BOUND TO PLEASE / Upended world a clear reflection of reality

(Credit: The Yomiuri Shimbun)

The Power

By Naomi Alderman

Penguin Books, 340pp

This book is alive. This book is real.

The premise may be science fiction: Women around the world discover they can generate electricity with their bodies, and that they can use it as a weapon. But novelist Naomi Alderman's story is about how they and the rest of the world react to that power, and for that story, the only word is real. From the intriguing first page to the stunning conclusion, readers will believe in "The Power" and its people.

It begins with an attack on Roxy, the 14-year-old daughter of a British mobster. Trying to save her mother from rival thugs who've invaded their home, Roxy suddenly feels a strange new instinct stirring inside her -- "she cuppeth the lightening in her hand. She commandeth it to strike." She is one of the first, and soon the ability is appearing around the globe. It emerges first in young girls, who show older women how to wield it, and suddenly men everywhere are plunged into a world of danger and fear.

American mayor Margot steps up with measures allegedly meant to contain the swelling attacks on men but actually to grab her chance for political glory.

Chaos also becomes a ladder for Allie, an American orphan who flees her abusive foster home amid the panic. Guided by a mysterious voice she believes is her mother, Allie creates an entirely new identity, one that will change the world just as much as the women's power.

Lines of data:
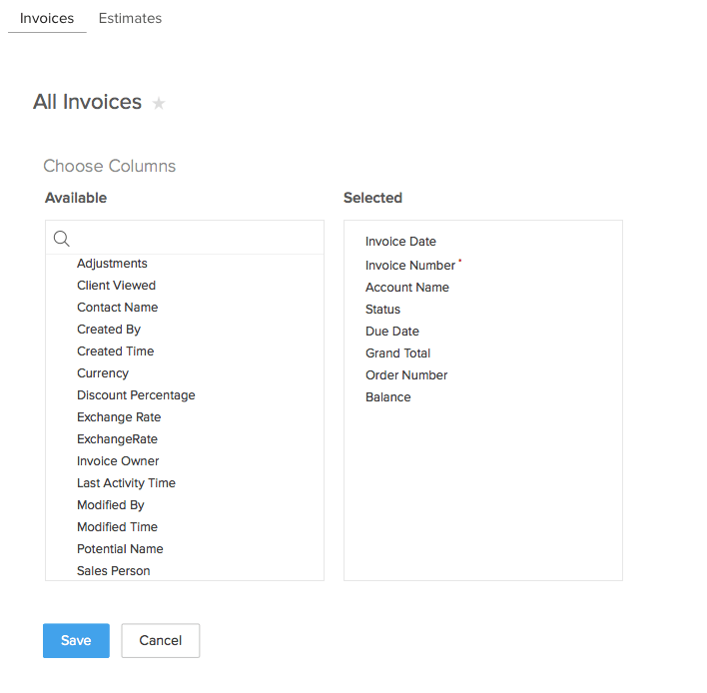
Task: Open the Invoices tab
Action: 47,18
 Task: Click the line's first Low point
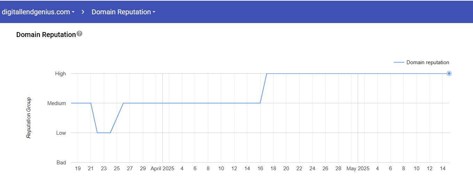[x=97, y=133]
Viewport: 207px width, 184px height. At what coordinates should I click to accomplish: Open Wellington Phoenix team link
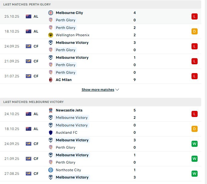point(73,35)
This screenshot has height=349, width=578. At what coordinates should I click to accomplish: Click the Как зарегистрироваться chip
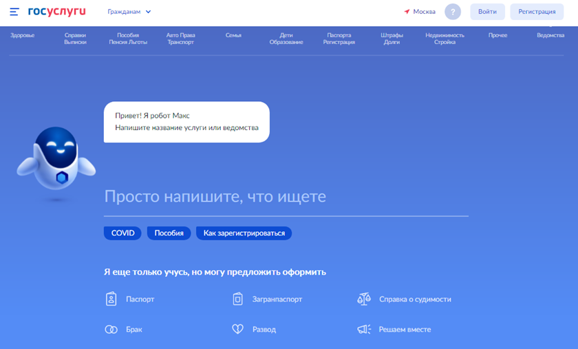[244, 233]
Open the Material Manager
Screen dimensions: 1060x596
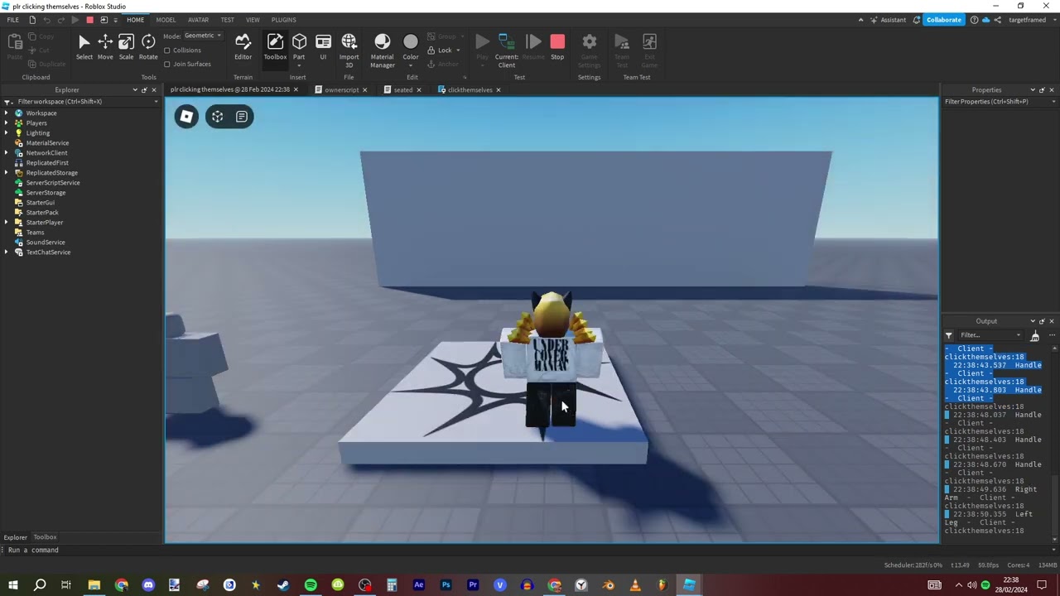point(382,49)
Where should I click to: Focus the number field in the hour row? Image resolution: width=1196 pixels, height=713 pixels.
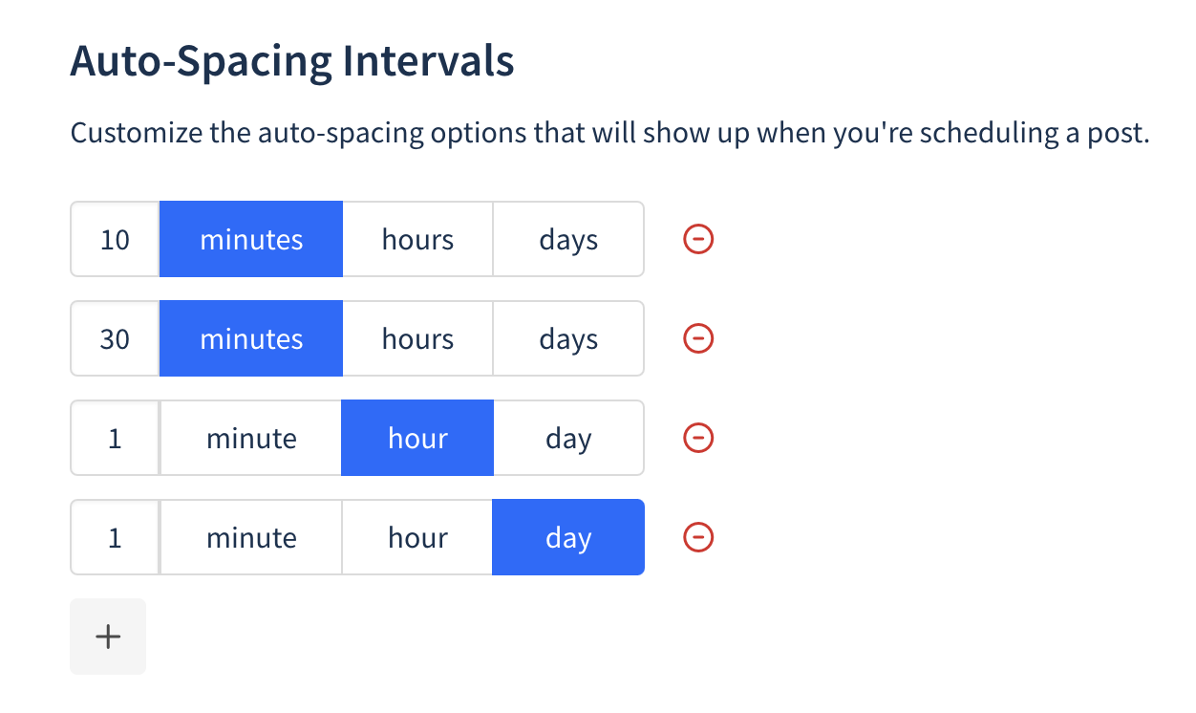(x=115, y=438)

(PROMPT) Write a continuation of the book review of "The Power," picking up right after its final sentence.

(EXERCISE RESPONSE)
Multiple readings are a must to fully appreciate the many facets of this book, though you may well need a break in between, to recover from the emotional roller coaster. Alderman's prose is sharp and spare; it strikes directly into the heart.

There's plenty to laugh at -- the hosts of a morning news show appear at intervals throughout the story, and Alderman nails their plastic peppiness. Early on, a guest professor tells them about an ancient teenage goddess said to have "spoke with the lightening" and bathed her feet in the blood of her enemies. "That doesn't sound like much of a beauty routine, now does it, Kristen?" "Certainly does not, Tom."

Yet already the winds are changing. Moments later: "You'd tell me if you could do something like that, wouldn't you, Kristen?" "Well, you know, Tom, maybe I'd want to keep a thing like that to myself."

Patronizing remarks at work are soon the least of it. Some of the violence is justified in the beginning -- there's a fierce, dark satisfaction when victims of sex trafficking are finally able to strike back -- but it grows increasingly arbitrary with every passing day. As men resist, extremism grows on both sides, more and more destructive, more and more immoral, with seemingly no end in sight.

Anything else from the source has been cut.